> **Treść zadania**
Napisz dalszy ciąg felietonu o mediach interaktywnych, zaczynając bezpośrednio po jego ostatnim zdaniu.

> **Fragment tekstu**
----------------

Życzmy sobie spełnienia nadziei.
Jerzy Baczyński
Mój pierwszy raz
Widmo krąży po mediach - widmo interaktywne.
W języku mediów interaktywny to taki program, w którym zamiast senatora Marka
Borowskiego czy profesor Jadwigi Staniszkis na antenie radia i telewizji
rozlegają się telefony od słuchaczy. Słuchacze i widzowie zamiast słuchać i
patrzeć - sami zaczynają mówić. Błędne koło - słuchacze słuchają słuchaczy, a
w studiu zostawia się tylko dyżurnego, który odbiera telefony i mówi: „Dzwoni
pan Waldemar z Kościerzyny”.
Program
interaktywny oznacza upragnioną wymianę elit, gdyż trudno sobie wyobrazić, iż
były prezydent czy członek akademii nauk wieczorami telefonuje do radia, by
przekazać swoje stanowisko w sprawie szczepień lub Unii Europejskiej. Nawet
ambasador Mosbacher nie telefonuje do premiera po nocach, tylko przekazuje
swoje refleksje na piśmie. (Premiera trudno zresztą złapać telefonicznie, gdyż
albo jest na nabożeństwie, albo na spotkaniu, albo - jak z panem Solorzem - na
jednym i drugim jednocześnie). Zamiast autorytetów, zaproszonych z wielkim
trudem do radia, wpuszczamy na antenę seniorów, choćby panią Janinę z Wałbrzycha,
która telefonuje, żeby powiadomić, że dzieci w szkole są przeciążone nauką i
tornistrami, a przecież mają prawo do szczęśliwego dzieciństwa, lub że mycie
zębów w szkole powinno trwać najmniej tyle co mycie nóg. Media interaktywne
mają ogromną przewagę nad tradycyjnymi: zamiast samemu przygotowywać program,
wpuszczamy na antenę kogokolwiek (wszak go nie znamy), a sami oglądamy w tym
czasie „Kropkę nad i” lub ucieramy twaróg na paschę.

----------------

> **Dany materiał**
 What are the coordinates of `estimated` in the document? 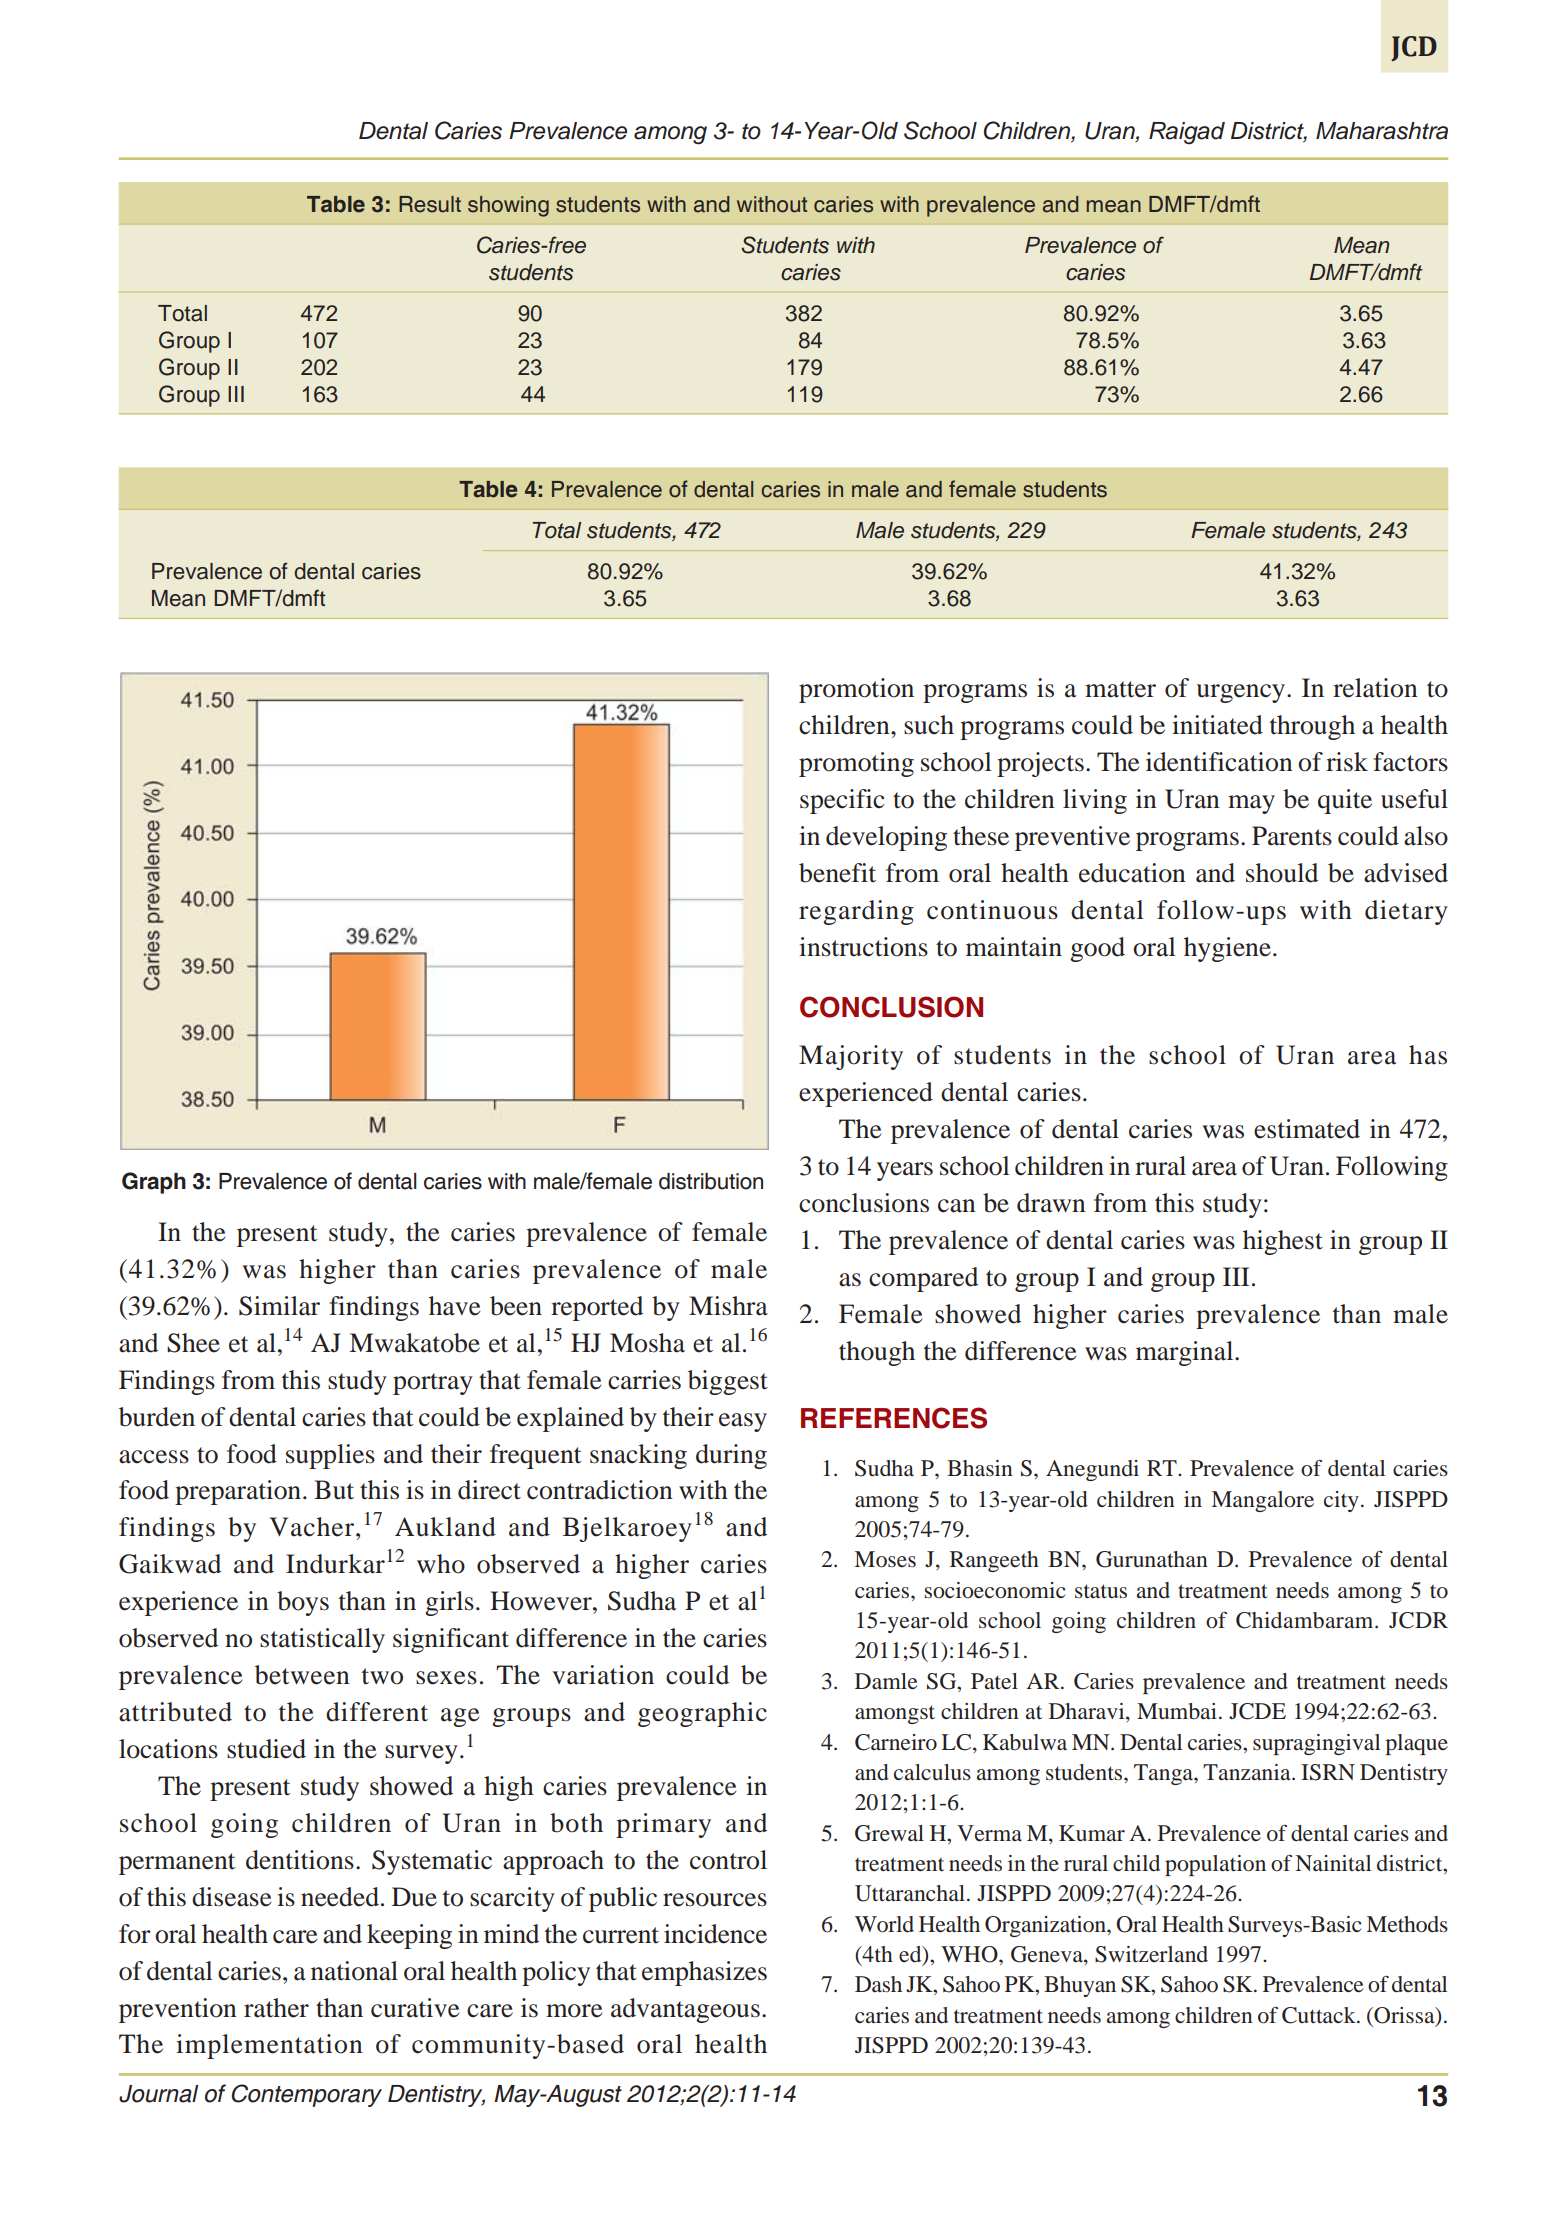 It's located at (1307, 1129).
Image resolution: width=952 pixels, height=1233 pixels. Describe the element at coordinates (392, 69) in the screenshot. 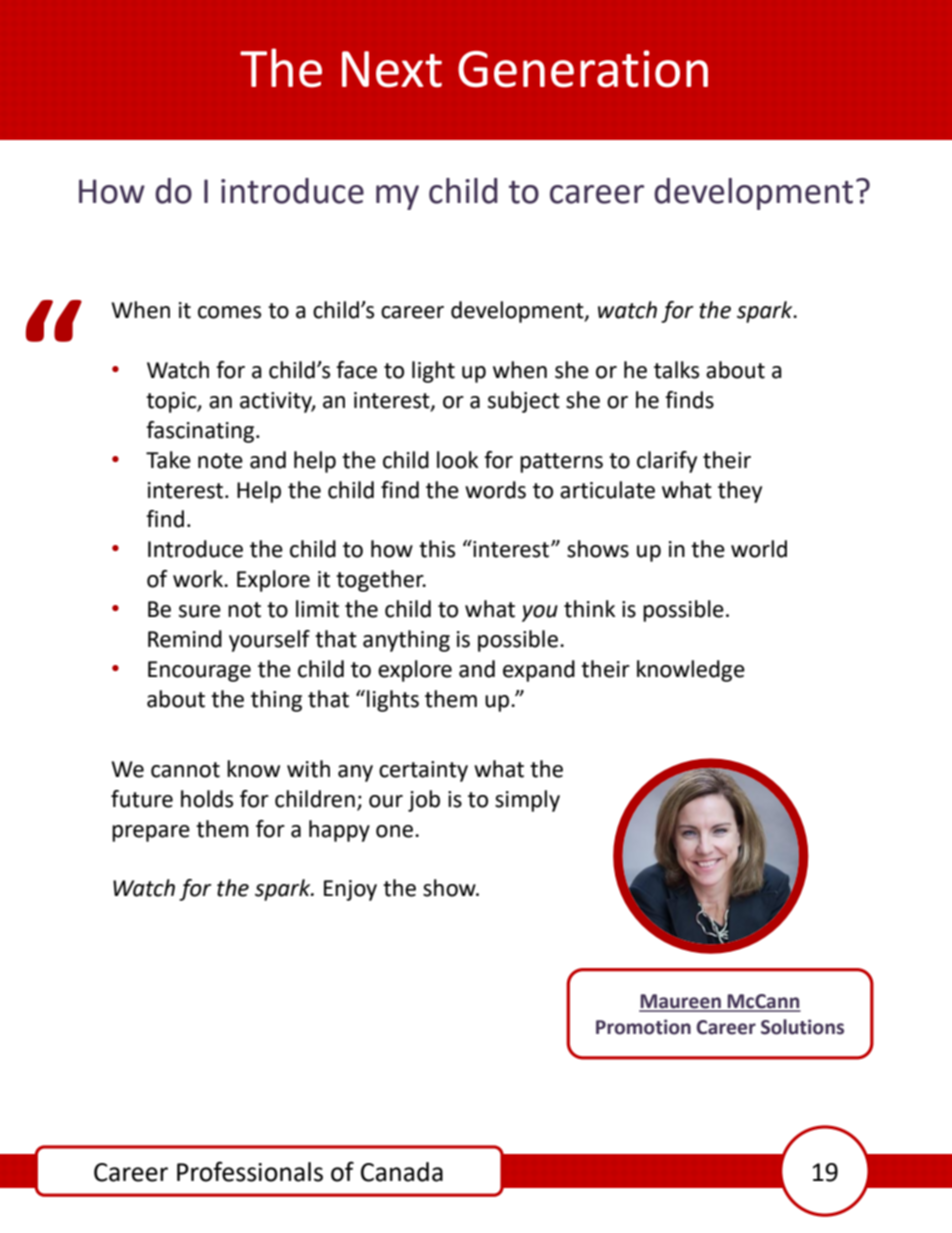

----------------

> **Odpowiedź**
Zamiast tworzyć w
mękach felieton, lepiej zlecić pisanie czytelnikom. Kończą się felietony w
starym stylu, które wymagały kultury Toeplitza, erudycji Hartmana, poczucia
humoru Głowackiego i Tyma. Teraz wszystko musi być interaktywne! A więc i ja,
żeby utrzymać się przy życiu, ogłaszam pierwszy na świecie felieton interaktywny,
napisany przez przyjaciół i czytelników. Moja rola polega już wyłącznie na
zadaniu tematu („Ja rzucam myśl, a wy ją łapcie”, jak mawiał pewien stary
komunista, Paweł Hoffman albo Roman Werfel, na jedno wychodzi). Więc zadaję
moim bliskim temat: „Mój pierwszy raz”.
Większość osób, które pytam: „Jaki był twój
pierwszy raz?”, patrzy na mnie nieufnie. „Niby taki bywalec i światowiec, a po
prostu cham” - myślą. Ale kiedy wyjaśniam, że nie chodzi mi o to, co oni
myślą, tylko o to, kiedy po raz pierwszy... jedli coś dziwnego, rozwiązują im
się języki.
Opowiada profesor Adam
Daniel Rotfeld, niekoronowany król polskiej dyplomacji, były minister,
wieloletni dyrektor Sztokholmskiego Instytutu Badań nad Pokojem (SIPRI). W
czasach, kiedy umacniał pokój, Daniel zaglądał także do kuchni: „Rok 1993. Po
raz pierwszy jesteśmy z żoną zaproszeni przez Króla Szwecji Karola XVI Gustawa
i Królową Sylwię na uroczysty dinner z okazji wizyty belgijskiej pary
królewskiej. »Ma Pan szczęście - szepnęła mi do ucha Dama Dworu. -
Uczestniczymy w wydarzeniu wyjątkowym, ponieważ nie ma w dzisiejszej Europie
wielu koronowanych głów państw. W dodatku król Belgów jest spowinowacony z
naszym królem«. Na czym polega specjalny charakter dzisiejszego wieczoru? -
spytałem swoją sąsiadkę. Akurat kelnerzy nalewali z bogato zdobionych waz zupę.
»A choćby na tym - ciągnęła Dama, że - po raz pierwszy od 17 lat - jest dziś
podawana zupa, rzadki specjał szwedzkiej kuchni, przygotowywany z
najdelikatniejszych listków młodej pokrzywy. Zapewne nigdy Pan czegoś takiego
nie smakował«. Zamilkłem. Moja sąsiadka spojrzała na mnie i zapytała wprost:
»Zna Pan tę zupę?«. Odparłem: I owszem. Ale pozwoli Pani, że o okolicznościach
i szczegółach opowiem Pani przy innej sposobności.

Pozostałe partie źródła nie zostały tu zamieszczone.